8.Bölüm

1.4K 139 64
                                    

Medya:Wooyoung🤤

Woo'dan;

Korkuyla yutkunup arkamı döndüm. Karşımda sarhoş olduğu belli olan 2 tane adam sırıtarak bana bakıyordu.

''Hey güzzelim neryeee booyle. Bize de bi kaçamak yapmak istersin. Haha. Ne dersinn?'' Zorda olsa yutkunup belli etmemeye çalışarak geri geri gitmeye başladım. Aynı zamanda da konuşuyordum.
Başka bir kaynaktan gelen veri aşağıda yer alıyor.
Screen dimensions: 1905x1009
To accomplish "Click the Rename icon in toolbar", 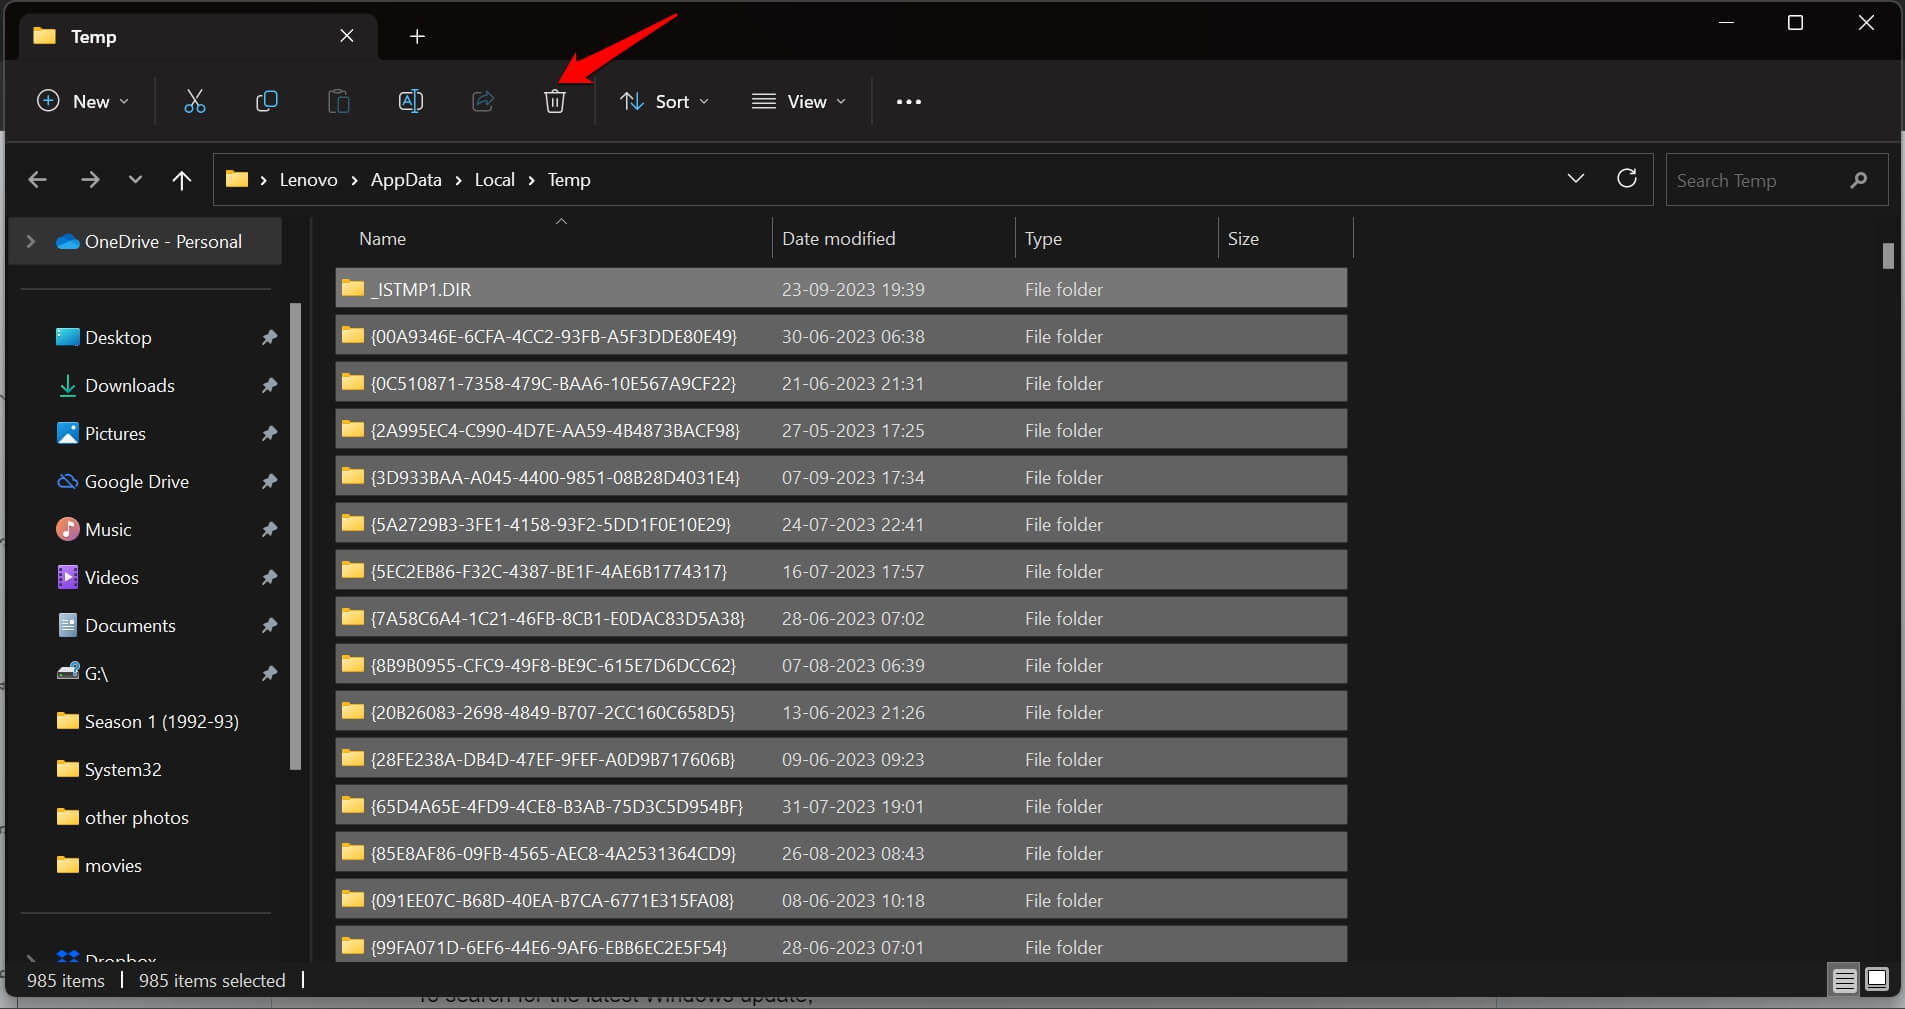I will [411, 101].
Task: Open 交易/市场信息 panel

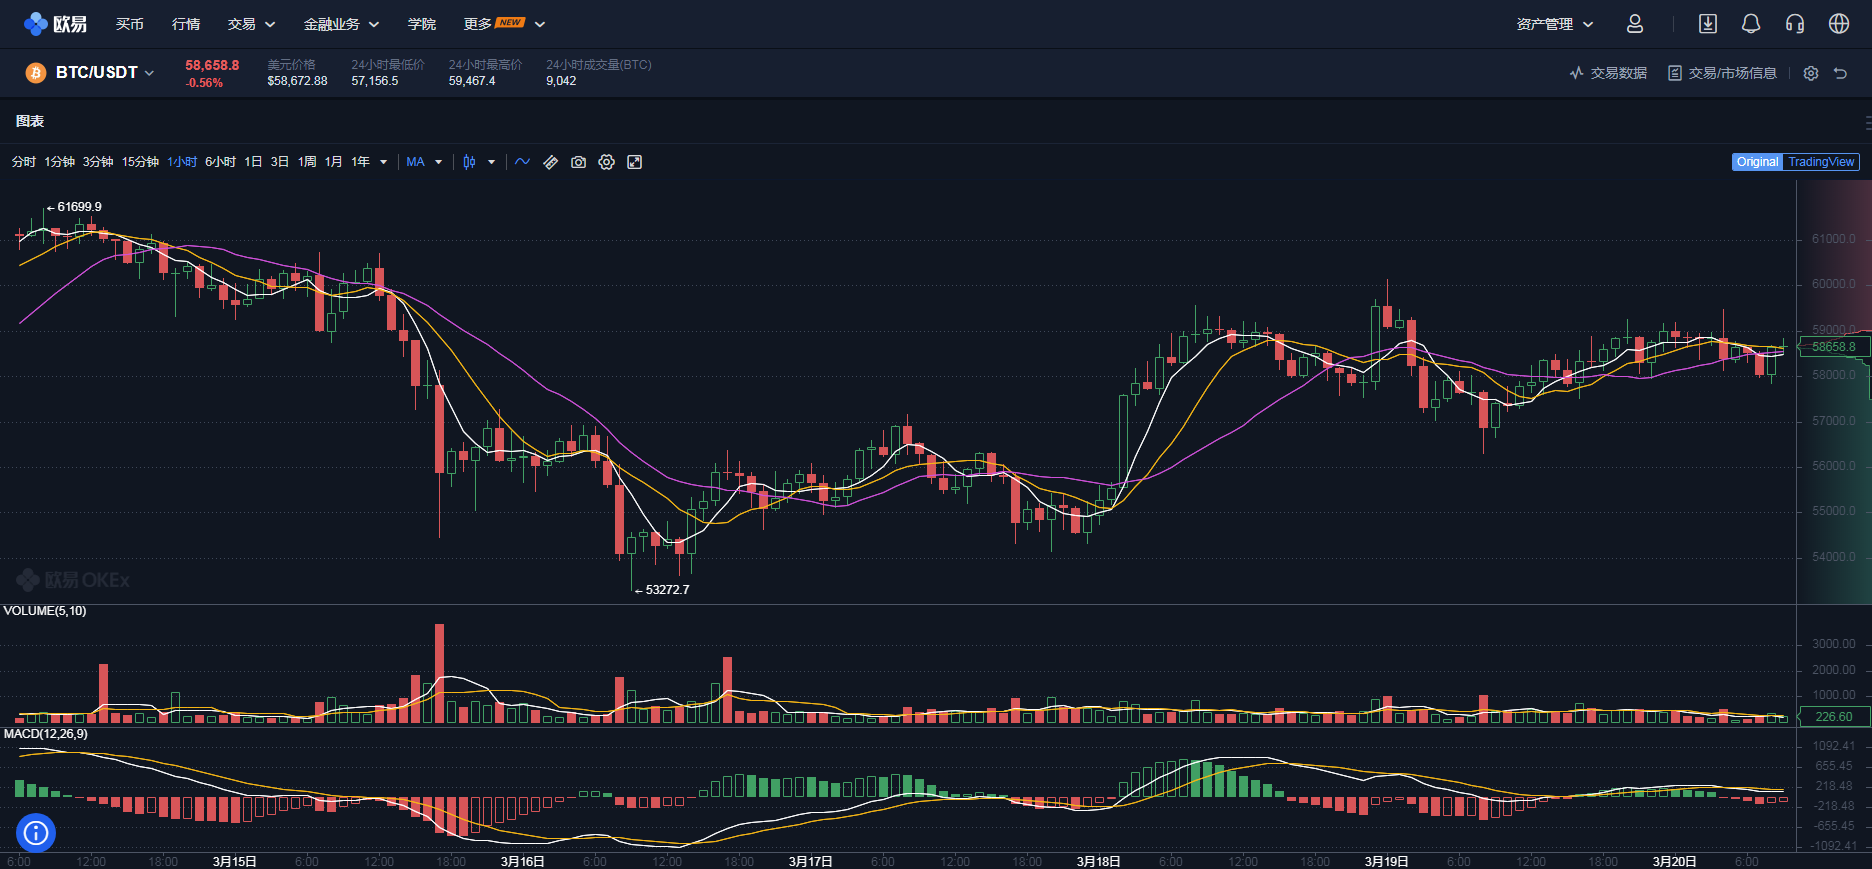Action: [x=1722, y=73]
''B-ben üzgünüm ama b-birazdan ar-arkadaşım  gelecek. Size iyi akşamlar''diyip arkamı döndüm ve hızlı adımlarla ilerlemeye başladım. Arkamdan gelen kahkaha,konuşma ve adım sesleri ile  gözlerim dolmuştu.

''Hadi ama güzelim alt tarafı bir gece. Dilersen her gece de olabilir. Hahaha.''ve bunun gibi daha nice iğrenç cümleler kurmuşlardı. Ağlamamak için kendimi zor tutuyordum.

Kahkaha sesleri kesildiğinde peşimden gelmediklerini düşünüp rahat bir nefes verdim. Etrafıma baktığımda terk edilmiş ve yıkık dökük evler dışında hiç bir şey yoktu. Kısacası korkunç bir yerdi ve ben deli gibi korkuyordum üstelik çok karanlıktı bir kaç sokak lambası dışında. Hızlı hızlı yürüdüğüm için yorulmuştum. Adımlarımı yavaşlatıp buradan çıkmanın bir yolunu bulmaya çalıştım. Ileride ışığı diğerlerine oranla daha fazla olan bir sokak lambasının önüne geçip arkasında duran kaldırım taşına oturdum. Yanaklarıma değen ıslaklıkla ağladığımı farkettim. Cidden San beni tek başıma bırakıp gitmişti. Bir kere daha bu hayatta kimseye güvenemeyeceğimi anlamış oldum. Şu halime bak ya 2 sarhoştan kaçıyordum. Ne kadar güzel!bir hayat.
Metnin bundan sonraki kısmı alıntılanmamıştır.